• Direction: Pick out and copy each line of the items below that contains the word "agent". Case counts.

[BEGIN Task material]

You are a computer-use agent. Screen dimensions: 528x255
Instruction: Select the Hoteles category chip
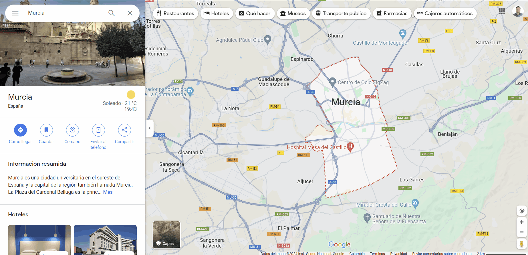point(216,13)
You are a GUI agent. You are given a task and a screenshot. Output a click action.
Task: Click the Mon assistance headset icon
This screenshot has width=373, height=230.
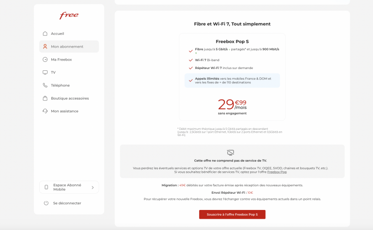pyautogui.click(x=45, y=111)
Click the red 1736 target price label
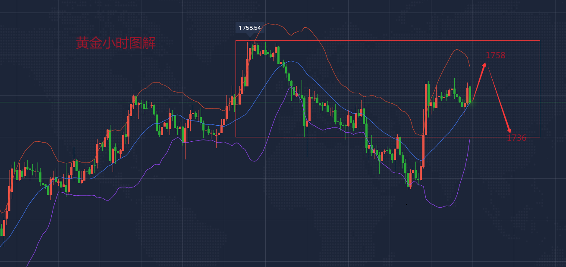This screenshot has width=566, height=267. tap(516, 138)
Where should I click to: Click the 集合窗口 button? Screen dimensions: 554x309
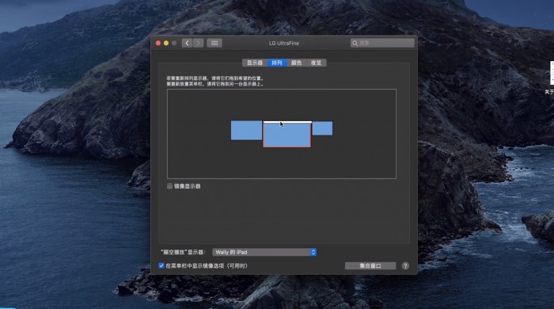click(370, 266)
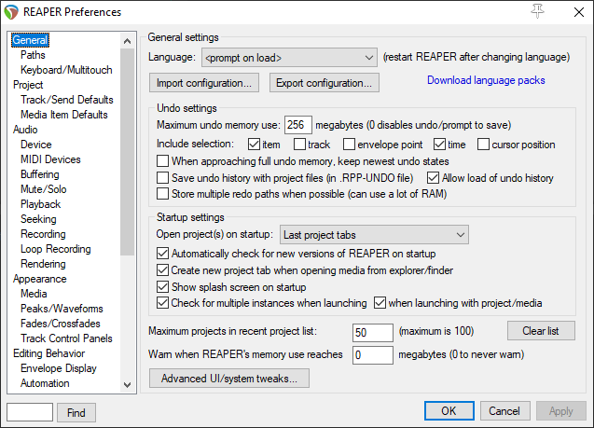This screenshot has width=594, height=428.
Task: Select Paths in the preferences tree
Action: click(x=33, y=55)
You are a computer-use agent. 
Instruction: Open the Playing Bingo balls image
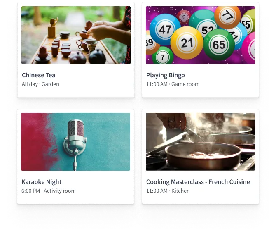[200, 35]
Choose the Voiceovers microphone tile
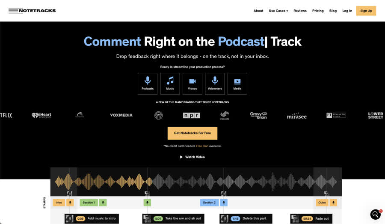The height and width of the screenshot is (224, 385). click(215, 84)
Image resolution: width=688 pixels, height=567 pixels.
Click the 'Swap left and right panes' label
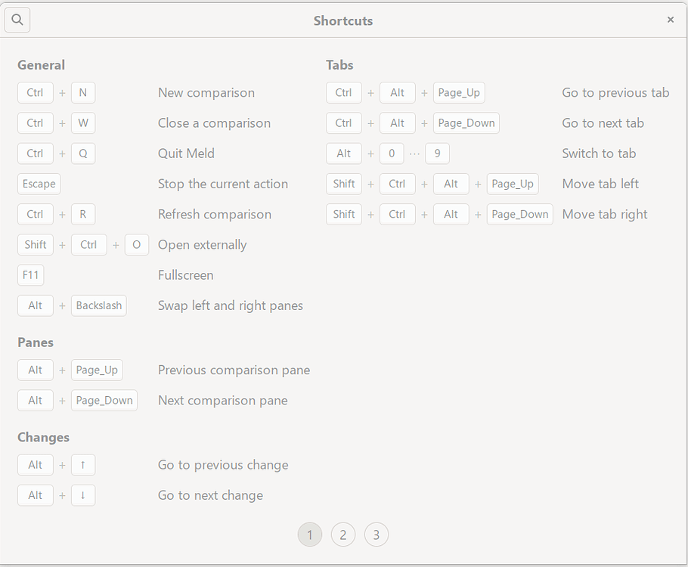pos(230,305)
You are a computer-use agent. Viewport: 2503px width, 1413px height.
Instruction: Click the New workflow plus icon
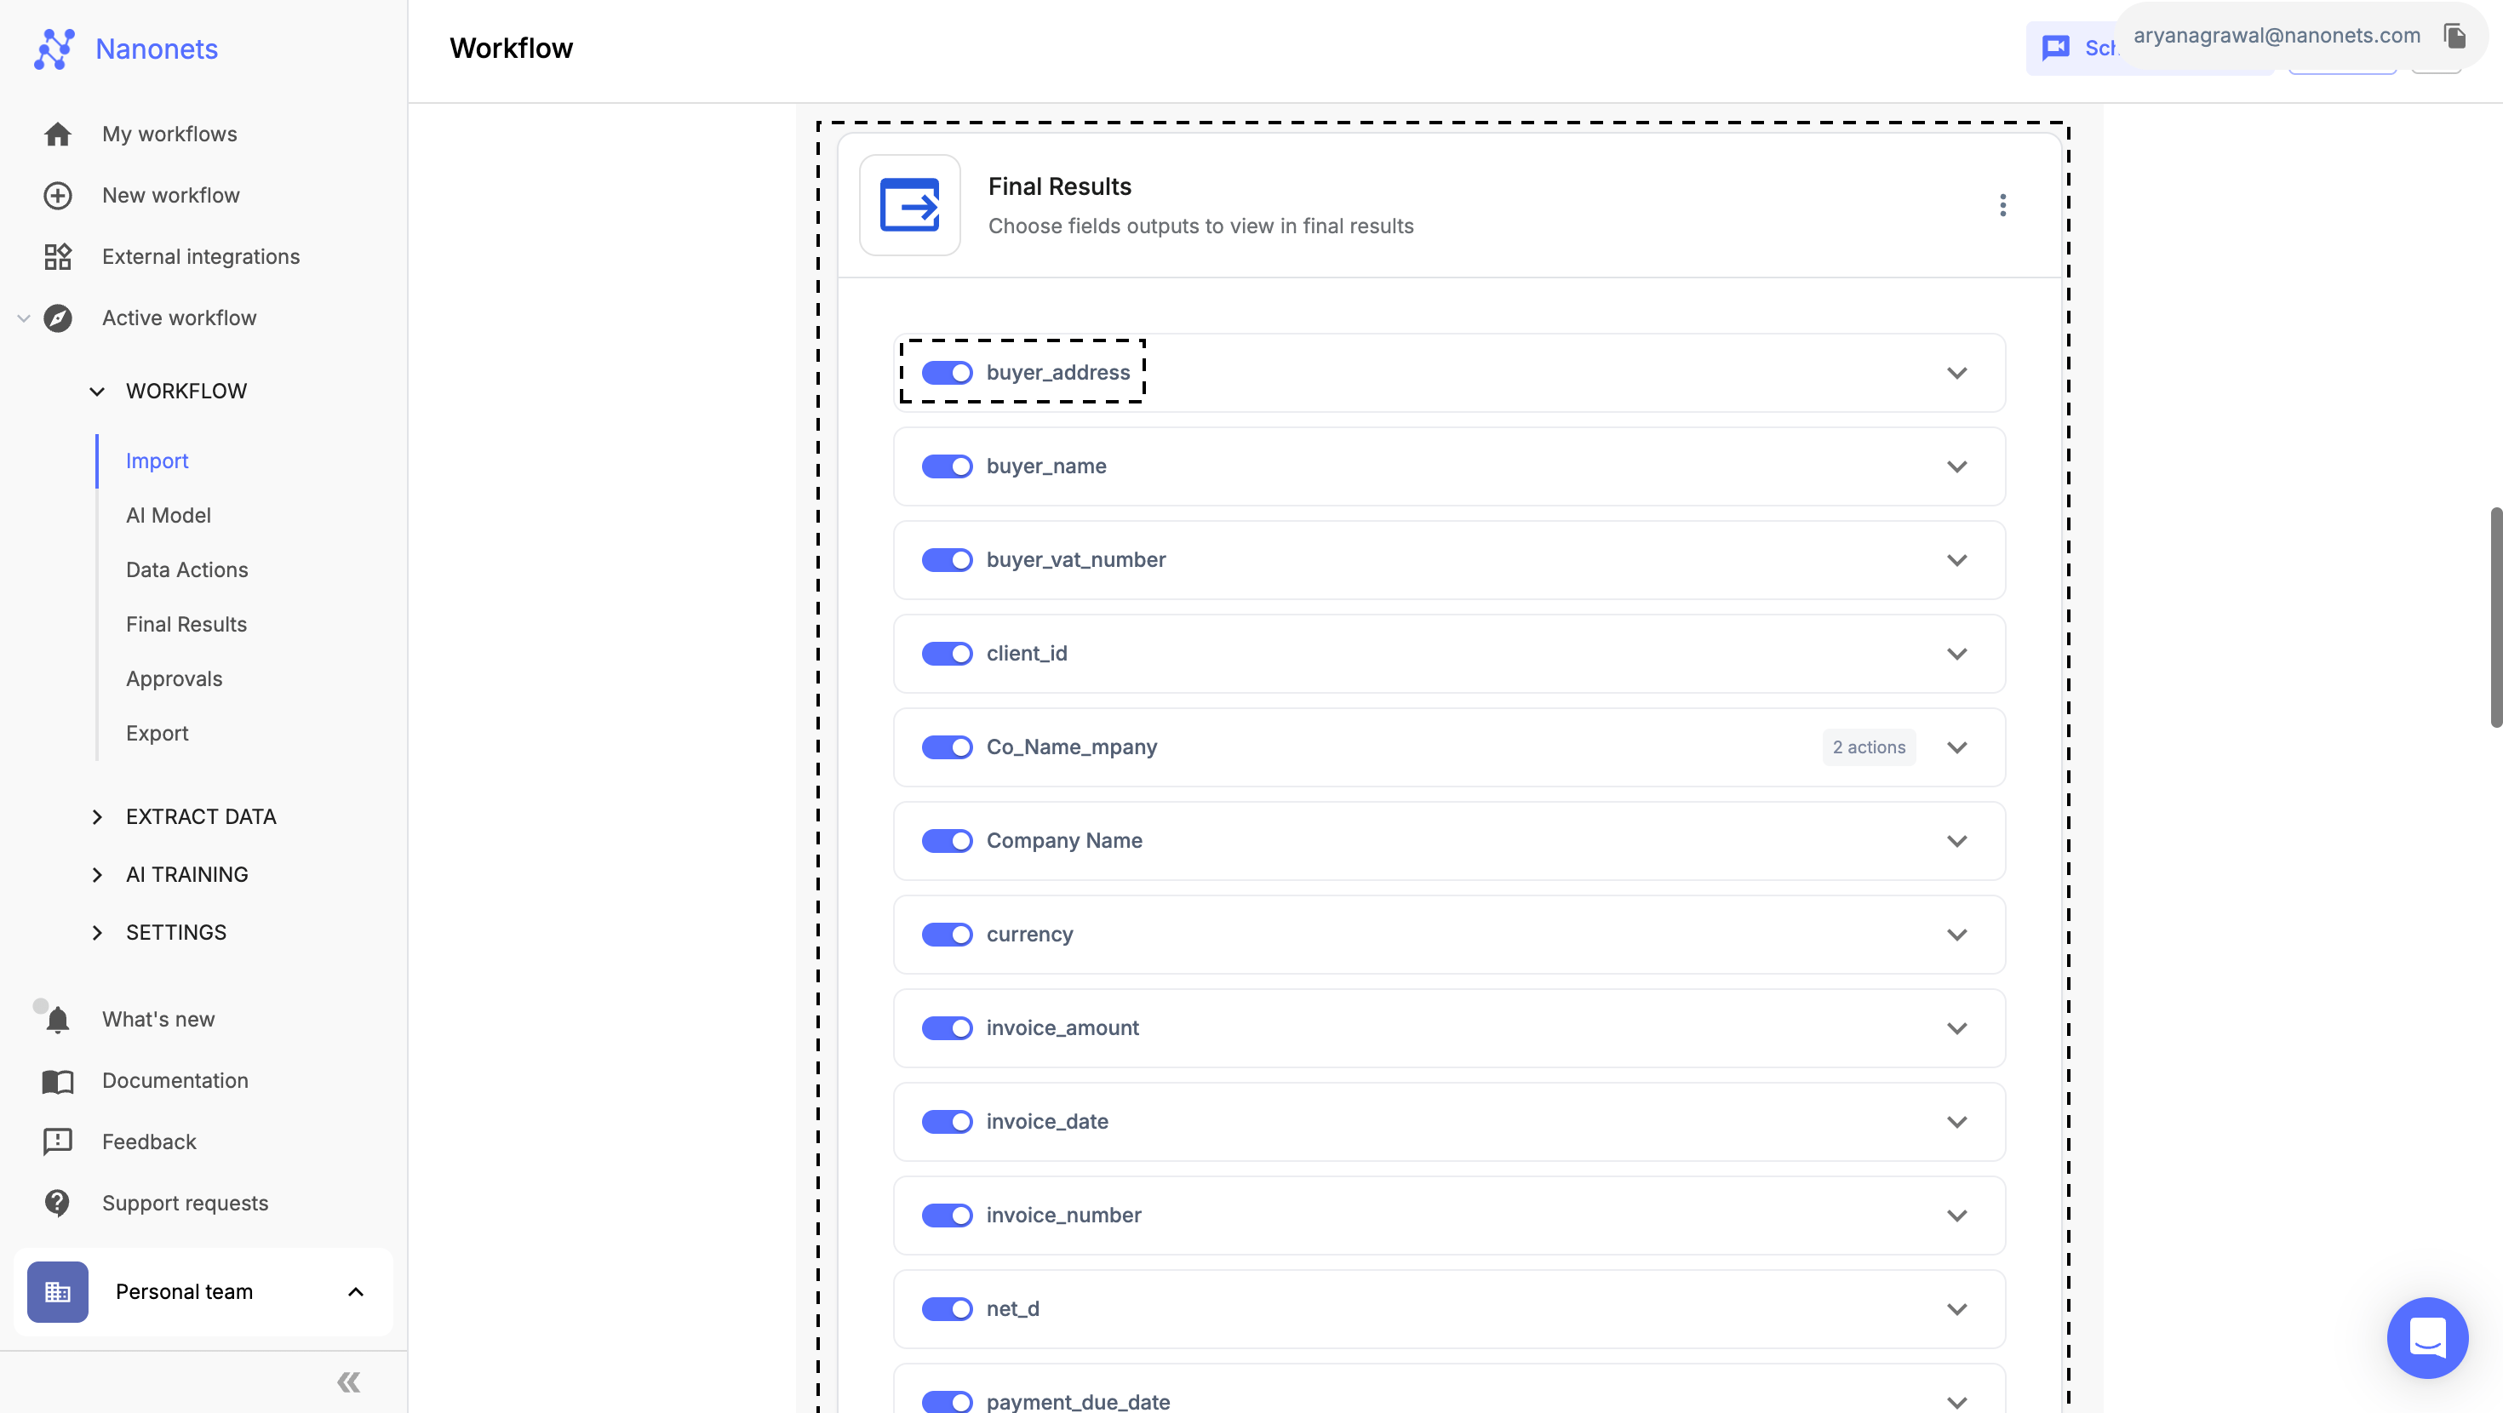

[END Task material]

• Result below:
You are a computer-use agent. Screen dimensions: 528x255
You are a GUI agent. You are given a task and a screenshot. Output a click action.
You are a computer-use agent. 
You are a computer-use agent. Viewport: 2503px width, 1413px height.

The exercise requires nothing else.